Multiple-dose kinetics in healthy volunteers and in vitro antimalarial activity of proguanil plus dapsone.

The multiple-dose kinetics of a daily dose of proguanil (200 mg) coadministered with dapsone (10 mg) was investigated in 6 healthy adult male volunteers. The kinetics of dapsone (DDS), monoacetyldapsone (MADDS), proguanil (PROG) and its active metabolite cycloguanil (CYCLO) were derived from plasma drug concentrations after the last maintenance dose. The following kinetic parameters (mean values) were estimated for DDS and PROG, respectively: maximum concentration (Cmax) = 285 and 151 ng/ml, minimum concentration (Cmin) = 125 and 31 ng/ml, elimination half-life (t1/2) = 23.3 and 18.3 h, plasma clearance (Cl) = 0.032 and 1.27 l/h/kg and apparent volume of distribution (Vss) = 1.05 and 33.32 l/kg. The Cmax, Cmin and t1/2 of CYCLO were 56 ng/ml, 17 ng/ml and 15.0 h, respectively.

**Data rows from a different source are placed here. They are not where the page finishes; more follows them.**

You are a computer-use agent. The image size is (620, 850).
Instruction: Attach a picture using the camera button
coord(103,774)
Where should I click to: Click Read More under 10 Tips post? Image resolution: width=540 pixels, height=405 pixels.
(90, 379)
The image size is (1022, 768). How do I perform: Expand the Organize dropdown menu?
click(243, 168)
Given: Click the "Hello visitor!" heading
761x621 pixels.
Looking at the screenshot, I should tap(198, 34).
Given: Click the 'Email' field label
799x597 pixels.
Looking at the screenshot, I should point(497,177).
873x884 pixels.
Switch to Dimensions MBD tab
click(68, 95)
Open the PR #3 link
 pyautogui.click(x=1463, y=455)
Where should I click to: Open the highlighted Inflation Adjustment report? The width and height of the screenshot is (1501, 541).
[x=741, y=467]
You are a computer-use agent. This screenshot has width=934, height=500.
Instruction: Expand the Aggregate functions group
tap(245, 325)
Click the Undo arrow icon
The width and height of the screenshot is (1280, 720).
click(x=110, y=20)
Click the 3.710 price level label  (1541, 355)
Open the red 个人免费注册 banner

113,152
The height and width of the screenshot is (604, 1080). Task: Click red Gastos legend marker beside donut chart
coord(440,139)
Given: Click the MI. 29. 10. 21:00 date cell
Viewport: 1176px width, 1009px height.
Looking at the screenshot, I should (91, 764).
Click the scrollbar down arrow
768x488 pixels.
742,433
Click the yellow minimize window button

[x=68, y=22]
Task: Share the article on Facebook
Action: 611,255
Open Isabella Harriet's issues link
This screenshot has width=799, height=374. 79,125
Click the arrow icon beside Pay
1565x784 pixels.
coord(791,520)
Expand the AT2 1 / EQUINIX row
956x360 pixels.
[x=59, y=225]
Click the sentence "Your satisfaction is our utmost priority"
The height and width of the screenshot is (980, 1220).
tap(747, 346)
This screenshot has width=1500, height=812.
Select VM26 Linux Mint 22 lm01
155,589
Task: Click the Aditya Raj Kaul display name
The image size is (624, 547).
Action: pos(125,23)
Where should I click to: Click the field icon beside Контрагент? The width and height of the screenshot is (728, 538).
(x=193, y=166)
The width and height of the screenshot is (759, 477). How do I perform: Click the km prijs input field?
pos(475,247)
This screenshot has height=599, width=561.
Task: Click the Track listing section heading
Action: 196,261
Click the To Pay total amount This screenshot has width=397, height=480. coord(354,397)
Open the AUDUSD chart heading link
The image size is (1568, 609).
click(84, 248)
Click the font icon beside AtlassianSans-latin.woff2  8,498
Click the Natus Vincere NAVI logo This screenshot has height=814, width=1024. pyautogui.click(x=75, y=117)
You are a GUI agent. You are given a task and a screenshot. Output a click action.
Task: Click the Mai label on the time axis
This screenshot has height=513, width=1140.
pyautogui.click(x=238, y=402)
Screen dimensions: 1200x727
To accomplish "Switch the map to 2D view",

The antimalarial activity of the proguanil/dapsone combination was assessed in vitro by measuring the inhibition of re-invasion of two Plasmodium falciparum isolates grown in the presence of volunteers' sera. Both FC-27 [chloroquine (CQ)- and pyrimethamine (PYR)-sensitive] and K1 (CQ- and PYR-resistant) isolates were completely inhibited by the drug combination at steady-state concentrations. These findings suggest that the drug regimen may be effective against drug-resistant falciparum malaria.